Assigned task A>
List the four themes of the project described in the article on the Tumbler Ridge geopark health project.
Assigned task B>
Carry the article on the Tumbler Ridge geopark health project forward from its final sentence.

Text excerpt>
= = = =

TUMBLER RIDGE, B.C. -The Tumbler Ridge UNESCO global geopark project titled “Health in Geoparks” aims to encourage healthy living and address nature-deficit disorder.
Inspired by the theme of the 2016 Global Geopark International Conference, the project encompasses four themes: connect well, move well, eat well, and live well.
The District of Tumbler Ridge says the themes encourage residents that live in or visit the geopark to consider how they can eat sustainably, learn to focus on physical activity and healthy lifestyles, and connect with nature.
The project, led by Dr. Charles Helm alongside other experts, included 146 volunteer hours and opinions of numerous experts, including First Nation elders, Northern Health experts, physicians, psychologists, pharmacists, nurses, and more.
According to the district, experts ensured that the project was evidence-based, incorporated Indigenous knowledge and wisdom and included healthy physical activities.

= = = =

Source data:
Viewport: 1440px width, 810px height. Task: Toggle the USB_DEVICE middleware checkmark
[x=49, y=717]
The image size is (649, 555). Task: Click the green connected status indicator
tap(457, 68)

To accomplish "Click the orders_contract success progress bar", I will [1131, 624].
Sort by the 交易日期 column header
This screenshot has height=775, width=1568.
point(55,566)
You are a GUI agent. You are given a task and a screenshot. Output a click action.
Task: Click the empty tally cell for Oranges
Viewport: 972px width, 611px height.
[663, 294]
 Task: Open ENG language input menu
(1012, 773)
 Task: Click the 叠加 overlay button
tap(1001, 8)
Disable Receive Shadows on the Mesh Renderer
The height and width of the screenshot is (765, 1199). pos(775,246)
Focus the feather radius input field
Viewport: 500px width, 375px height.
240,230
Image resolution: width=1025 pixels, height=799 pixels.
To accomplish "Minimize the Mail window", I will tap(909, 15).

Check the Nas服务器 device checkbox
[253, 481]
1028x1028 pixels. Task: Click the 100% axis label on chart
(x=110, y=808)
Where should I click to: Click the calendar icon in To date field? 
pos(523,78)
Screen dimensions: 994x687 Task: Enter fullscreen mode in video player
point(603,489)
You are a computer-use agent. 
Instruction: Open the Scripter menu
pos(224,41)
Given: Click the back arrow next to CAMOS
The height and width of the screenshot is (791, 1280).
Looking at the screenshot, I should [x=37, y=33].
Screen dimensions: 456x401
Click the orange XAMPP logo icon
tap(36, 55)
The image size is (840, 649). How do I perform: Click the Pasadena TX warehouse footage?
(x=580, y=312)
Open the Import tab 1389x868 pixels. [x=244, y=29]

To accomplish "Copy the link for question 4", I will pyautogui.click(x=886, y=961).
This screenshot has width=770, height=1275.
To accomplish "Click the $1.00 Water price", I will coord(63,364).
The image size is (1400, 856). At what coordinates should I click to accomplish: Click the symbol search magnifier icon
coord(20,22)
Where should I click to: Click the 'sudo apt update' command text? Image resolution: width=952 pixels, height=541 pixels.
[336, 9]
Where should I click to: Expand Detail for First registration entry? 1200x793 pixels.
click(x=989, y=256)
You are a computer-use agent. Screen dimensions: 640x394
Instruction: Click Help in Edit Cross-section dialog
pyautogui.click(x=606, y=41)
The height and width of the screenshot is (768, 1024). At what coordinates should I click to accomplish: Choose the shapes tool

= = = =

Answer section A>
connect well, move well, eat well, live well

Answer section B>
The project was also presented to 1100 viewers by the executive director of the geopark, Manda Maggs, and Dr. Helm at the (Virtual) Global Geoparks Network Conference in Jeju, South Korea, in December 2021.
Thanks to funding provided by the district, the teacher resource guide “Living Well in Place: Health and Wellness in the Tumbler Ridge UNESCO Global Geopark” was created.
The guide focuses on feature geosites at TRUGG and brings together the four themes of the Health in Geoparks project.
“Through four inquiry-based lessons, the guide embeds movement, connection to place, history and culture as integral to each lesson. In addition, the lessons address our daily choices for health and wellness and address nature-deficit disorder, which is increasingly being regarded as a medical diagnosis,” the district said in a release.
According to the BBC, the term nature-deficit disorder was coined by American journalist and author Richard Louv in his 2005 book “Last Child in the Woods.”
Louv claims that individuals, especially children, are spending more time indoors than they have in the past, causing alienation from nature, which he hypothesizes makes them more vulnerable to negative moods and reduced attention spans.
In a 2018 study on ventilation, Health Canada estimated that Canadians spend approximately 90 per cent of their time indoors.